Daily first-line randoms#

“hmm, how did I do that again?” For now, I will just throw these in here in a random fashion. Maybe categorize later …

Modifying / viewing jobs (‘scontrol’)#

Extend wall-time#

scontrol update jobId 12345 TimeLimit=4-00:00:00

Change –account for job in queue#

scontrol update jobid=<ID> account=<new acc> qos=<new acc>

Get job info#

scontrol show job <jobbid> --details | grep Nodes

Get node information:#

scontrol --oneliner show node <– one line per node. Remove this to get print over several lines.

How much memory has a job used ?#

sacct -j 2138531 --format=MaxRSS (SACCT)

Search for files for user in project#

  • find $USERWORK -type f -group $PROJECT

  • find $USERHOME -type f -group $PROJECT

  • lfs quota -g $PROJECT /cluster

  • rbh-du (robin hood -- can be delay)

  • lfs find /cluster/home/ -type f --group nn1234k (LUSTRE)

Test misbehaving software#

strace is useful for debugging. Example here with gaussian:

strace -f -e trace=%process,open,stat -o strace.log g16.ib \$input.com > \$input.out

Modules (lua)#

Custom modules#

You can do your own modules, say under HOME/my_modules. Then, you can make them available for module commands by running module use -a $HOME/my_modules.

Available modules#

module avail

The avail keyword can also be used to search for modules:

module avail libglu

Finding hidden modules#

module --show-hidden avail

Node cpu core/task#

Node –> CPU(s) –> Core(s)/tasks

  • A node is the physical box containing a computer

    • Has unique hostname and set of running processes

  • The motherboard in each node can have several sockets and thus a cpu chip in each sockeet

  • Each CPU has multiple cores

  • Node is a compute node (one computer)

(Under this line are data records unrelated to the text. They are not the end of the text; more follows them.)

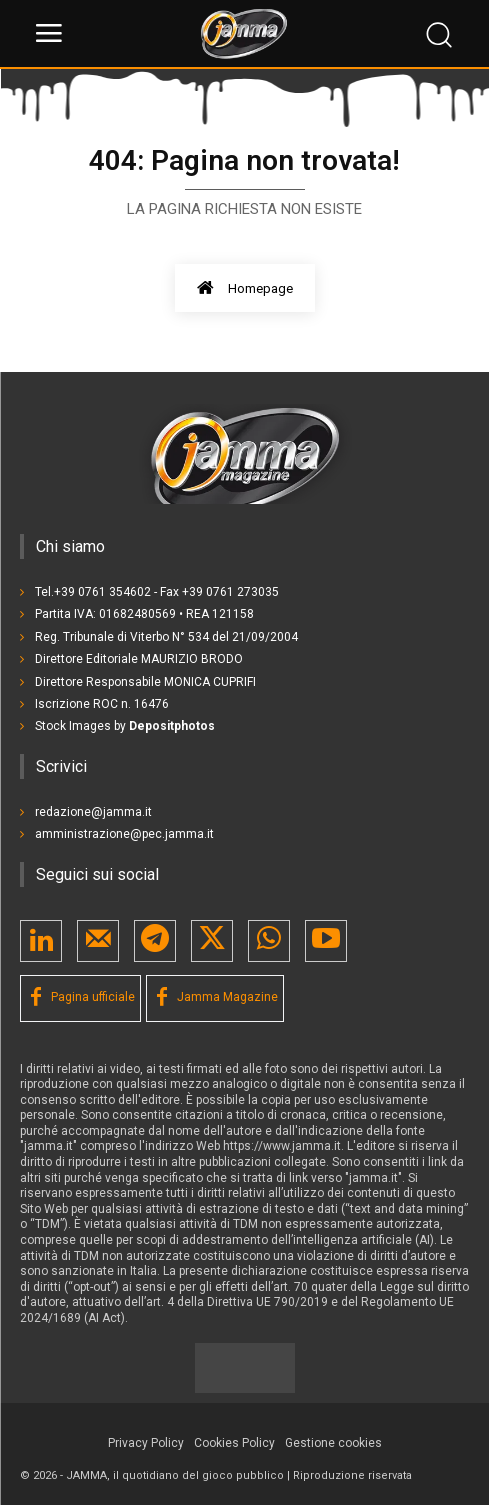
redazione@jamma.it (93, 812)
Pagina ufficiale (93, 997)
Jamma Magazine (227, 997)
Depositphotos (172, 726)
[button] (333, 1444)
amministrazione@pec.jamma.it (124, 834)
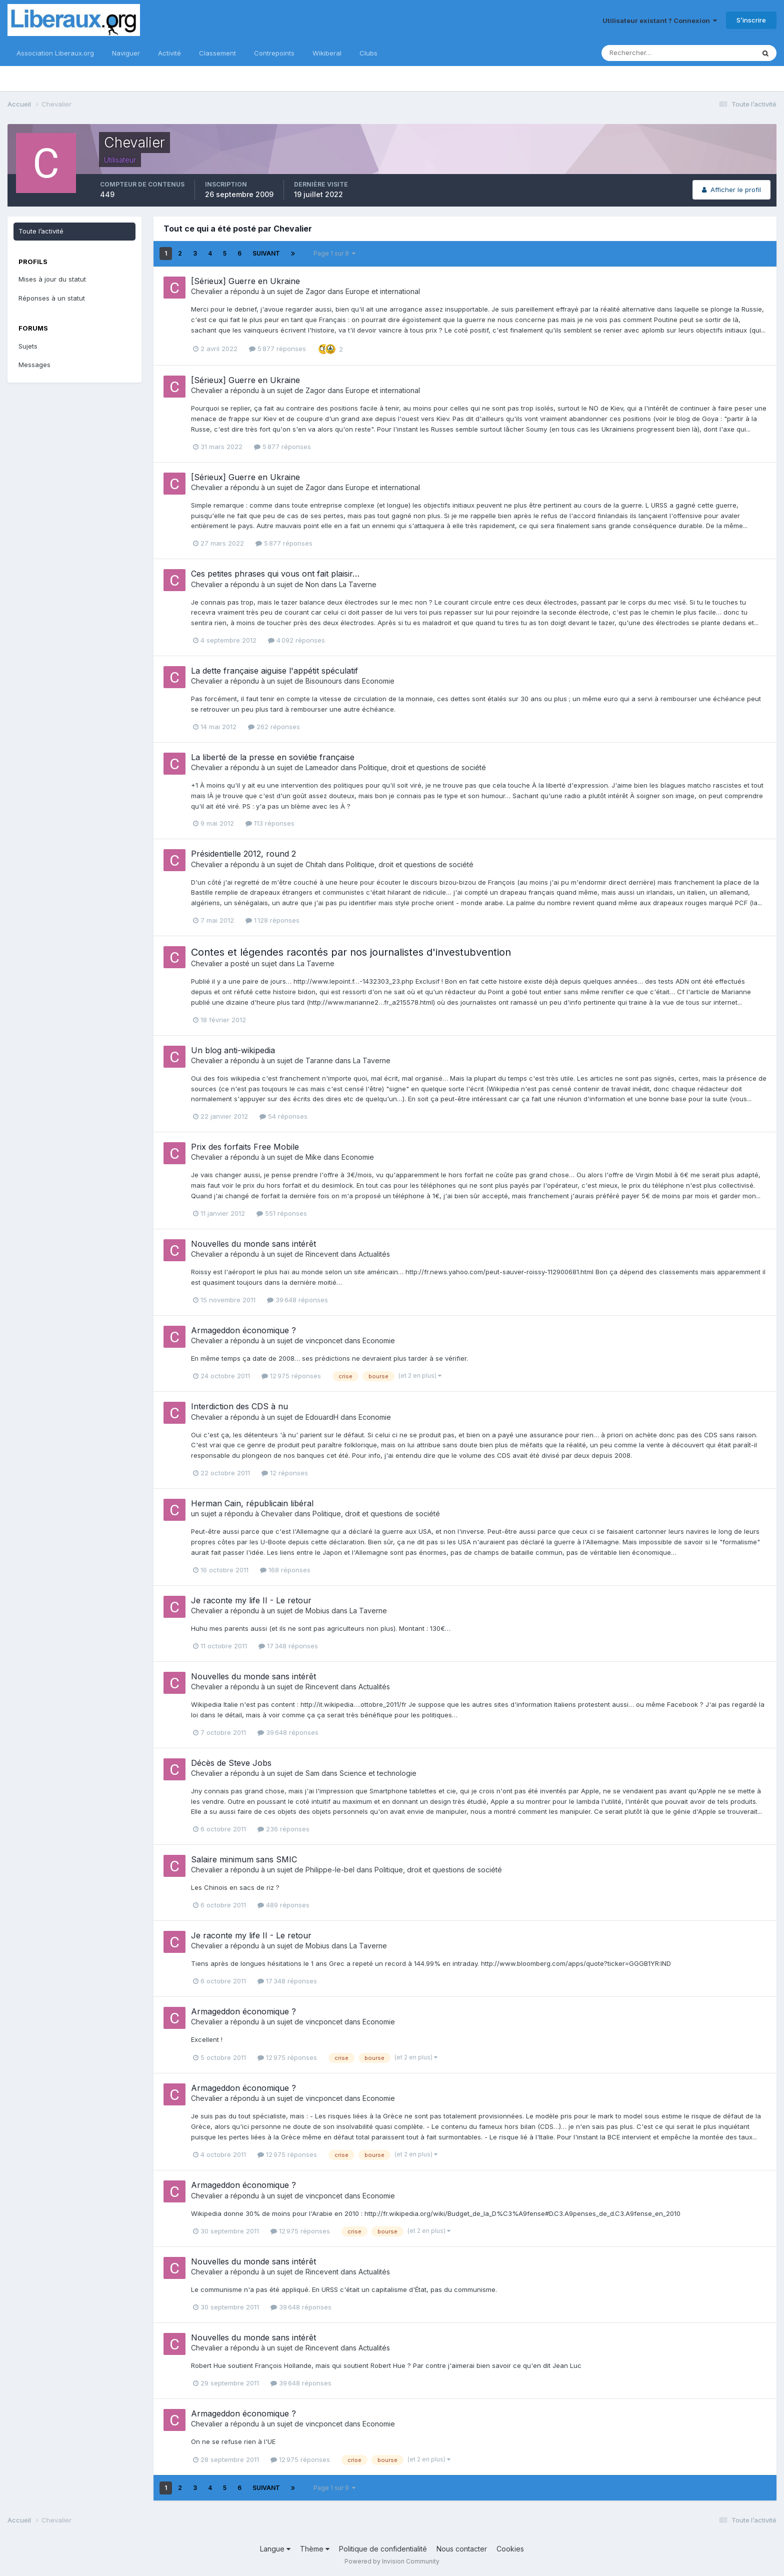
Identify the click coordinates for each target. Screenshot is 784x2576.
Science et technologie (378, 1773)
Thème (315, 2548)
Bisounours (324, 681)
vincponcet (324, 1340)
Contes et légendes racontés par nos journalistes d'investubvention (351, 952)
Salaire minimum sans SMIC (244, 1859)
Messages (34, 365)
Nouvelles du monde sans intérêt (253, 1244)
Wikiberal (327, 53)
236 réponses (284, 1829)
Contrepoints (274, 53)
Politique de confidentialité (383, 2548)
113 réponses (270, 823)
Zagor (316, 291)
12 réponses (285, 1473)
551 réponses (281, 1213)
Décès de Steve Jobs (231, 1763)
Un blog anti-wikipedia (233, 1050)
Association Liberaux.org (55, 53)
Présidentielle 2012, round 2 (243, 854)
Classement (217, 53)
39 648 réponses (297, 1300)
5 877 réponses (277, 349)
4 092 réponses (296, 640)
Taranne (319, 1060)
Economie (378, 681)
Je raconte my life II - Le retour (251, 1600)
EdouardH (322, 1417)
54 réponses (284, 1116)
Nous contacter (461, 2548)
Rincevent (322, 1254)
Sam (313, 1773)
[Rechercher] (646, 53)
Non (312, 584)
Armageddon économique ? (243, 1330)
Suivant (266, 253)
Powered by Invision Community (392, 2561)
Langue (275, 2548)
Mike (314, 1157)
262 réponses (274, 727)
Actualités (374, 1254)
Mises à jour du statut (52, 279)
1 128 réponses (273, 920)
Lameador (322, 767)
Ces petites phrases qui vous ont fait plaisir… (275, 574)
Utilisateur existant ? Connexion (659, 21)
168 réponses (285, 1570)
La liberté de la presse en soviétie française (272, 757)
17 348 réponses (288, 1646)
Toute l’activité (41, 231)
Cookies (510, 2548)
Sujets (28, 346)
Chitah (316, 864)
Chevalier (206, 291)
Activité (169, 53)
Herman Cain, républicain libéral (252, 1503)
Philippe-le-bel (330, 1869)
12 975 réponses (291, 1376)
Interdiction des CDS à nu (239, 1406)
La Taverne (357, 584)
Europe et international (383, 291)
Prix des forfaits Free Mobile (245, 1147)
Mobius (318, 1610)
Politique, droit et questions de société (422, 767)
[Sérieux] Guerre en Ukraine (245, 281)
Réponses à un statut (51, 298)
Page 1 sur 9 (335, 253)
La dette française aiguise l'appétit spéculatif (274, 671)
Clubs (369, 53)
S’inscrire (751, 20)
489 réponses (284, 1905)
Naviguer (126, 53)
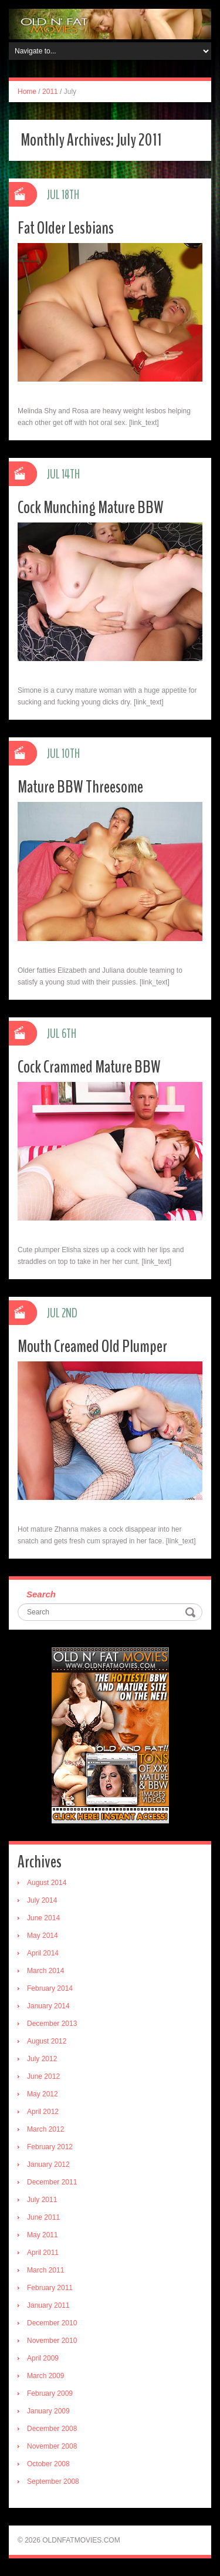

  • CPU is a processor inside a node. There are 2 CPUS per node. This is also called a socket

  • Core is a processing unit inside a CPU. This differs for each system and you can check with the command freepe to get a list of all the variations and how much is free at a given time.

sbatch options#

  • –nodes: nodes/machines

  • –ntasks: MPI tasks or processes, equal to “cores” only when “cpus-per-task” is set to one

  • –cpus-per-tasks: number of cores per task/process

  • –mem-per-cpu: memory per core

  • –mem: memory per node

If a program accepts an option called -threads, it typically refers to shared memory (OpenMP etc) which relates to the –cpus-per-task option in sbatch.